13ième dimanche du temps ordinaire par le Diacre Jacques FOURNIER (28 juin)

Dans son Amour, Dieu sait ce qu’Il fait… (Mc 5,21-43)

En ce temps-là, Jésus regagna en barque l’autre rive, et une grande foule s’assembla autour de lui. Il était au bord de la mer.
Arrive un des chefs de synagogue, nommé Jaïre. Voyant Jésus, il tombe à ses pieds
et le supplie instamment : « Ma fille, encore si jeune, est à la dernière extrémité. Viens lui imposer les mains pour qu’elle soit sauvée et qu’elle vive. »
Jésus partit avec lui, et la foule qui le suivait était si nombreuse qu’elle l’écrasait.
Or, une femme, qui avait des pertes de sang depuis douze ans… –
elle avait beaucoup souffert du traitement de nombreux médecins, et elle avait dépensé tous ses biens sans avoir la moindre amélioration ; au contraire, son état avait plutôt empiré –…
cette femme donc, ayant appris ce qu’on disait de Jésus, vint par-derrière dans la foule et toucha son vêtement.
Elle se disait en effet : « Si je parviens à toucher seulement son vêtement, je serai sauvée. »
À l’instant, l’hémorragie s’arrêta, et elle ressentit dans son corps qu’elle était guérie de son mal.
Aussitôt Jésus se rendit compte qu’une force était sortie de lui.
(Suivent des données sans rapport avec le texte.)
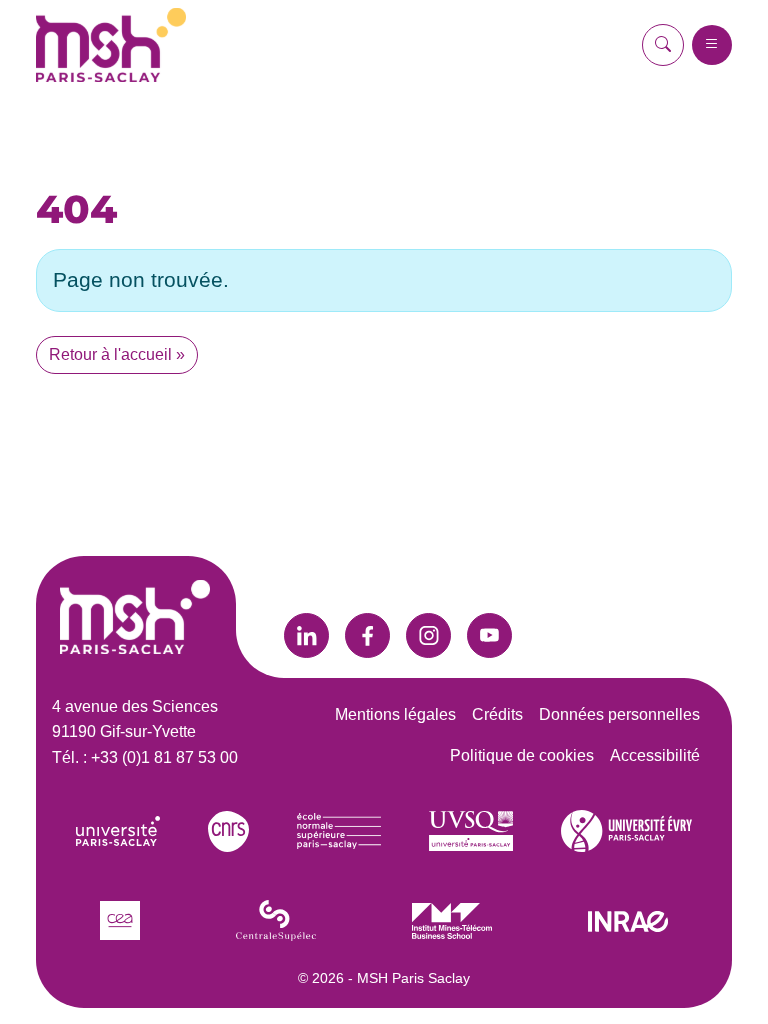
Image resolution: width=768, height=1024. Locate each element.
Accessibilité (655, 755)
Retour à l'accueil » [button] (117, 354)
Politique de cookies (522, 755)
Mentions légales (395, 714)
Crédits (497, 714)
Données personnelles (619, 714)
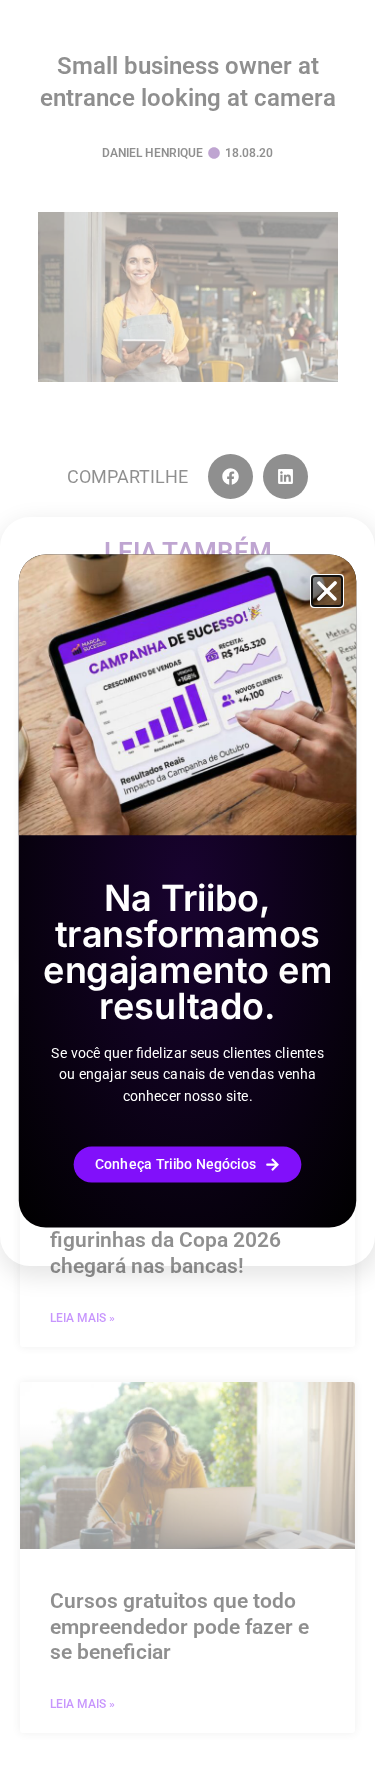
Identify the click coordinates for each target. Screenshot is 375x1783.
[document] (187, 891)
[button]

Il se retourna dans la foule, et il demandait : « Qui a touché mes vêtements ? »
Ses disciples lui répondirent : « Tu vois bien la foule qui t’écrase, et tu demandes : “Qui m’a touché ?” »
Mais lui regardait tout autour pour voir celle qui avait fait cela.
Alors la femme, saisie de crainte et toute tremblante, sachant ce qui lui était arrivé, vint se jeter à ses pieds et lui dit toute la vérité.
Jésus lui dit alors : « Ma fille, ta foi t’a sauvée. Va en paix et sois guérie de ton mal. »
Comme il parlait encore, des gens arrivent de la maison de Jaïre, le chef de synagogue, pour dire à celui-ci : « Ta fille vient de mourir. À quoi bon déranger encore le Maître ? »
Jésus, surprenant ces mots, dit au chef de synagogue : « Ne crains pas, crois seulement. »
Il ne laissa personne l’accompagner, sauf Pierre, Jacques, et Jean, le frère de Jacques.
Ils arrivent à la maison du chef de synagogue. Jésus voit l’agitation, et des gens qui pleurent et poussent de grands cris.
Il entre et leur dit : « Pourquoi cette agitation et ces pleurs ? L’enfant n’est pas morte : elle dort. »
Mais on se moquait de lui. Alors il met tout le monde dehors, prend avec lui le père et la mère de l’enfant, et ceux qui étaient avec lui ; puis il pénètre là où reposait l’enfant.
Il saisit la main de l’enfant, et lui dit : « Talitha koum », ce qui signifie : « Jeune fille, je te le dis, lève-toi ! »
Aussitôt la jeune fille se leva et se mit à marcher – elle avait en effet douze ans. Ils furent frappés d’une grande stupeur.
Et Jésus leur ordonna fermement de ne le faire savoir à personne ; puis il leur dit de la faire manger.

 

 talitha koum 3

         

         Un papa nommé Jaïre est bouleversé par les souffrances et la maladie de sa petite fille… Il est bien ici « à l’image et ressemblance » du Dieu Père, bouleversé lui aussi par les souffrances des hommes, ses enfants… Lorsqu’ils refusent de l’écouter et s’engagent sur des chemins qui ne peuvent que les conduire à la catastrophe, il déclare par son prophète Osée : « Mon cœur est bouleversé, toutes mes entrailles frémissent » (Os 11,7-9)… Et la note de la Bible de Jérusalem précise à propos du mot « bouleversé » : « Le mot est très fort, précisément celui qui est employé à propos de la destruction », par suite du péché des hommes, « des cités coupables. Osée laisse entendre » que ces conséquences dramatiques « sont comme vécues par avance dans le cœur de Dieu ». Et ensuite, il se désole : « Toute la tête est mal-en-point, tout le cœur est malade, de la plante des pieds à la tête, il ne reste rien de sain. Ce n’est que blessures, contusions, plaies ouvertes, qui ne sont pas pansées ni bandées, ni soignées avec de l’huile » (Is 1,5-6). Description saisissante d’Israël blessée par suite de ses fautes, un portrait qui est aussi celui du Christ en Croix : avec Lui et en Lui, Dieu en personne est venu porter nos souffrances pour nous en libérer, il a été blessé de nos blessures pour les guérir ! « Par tes blessures, ô Christ, nous sommes guéris » (1P 2,21-25).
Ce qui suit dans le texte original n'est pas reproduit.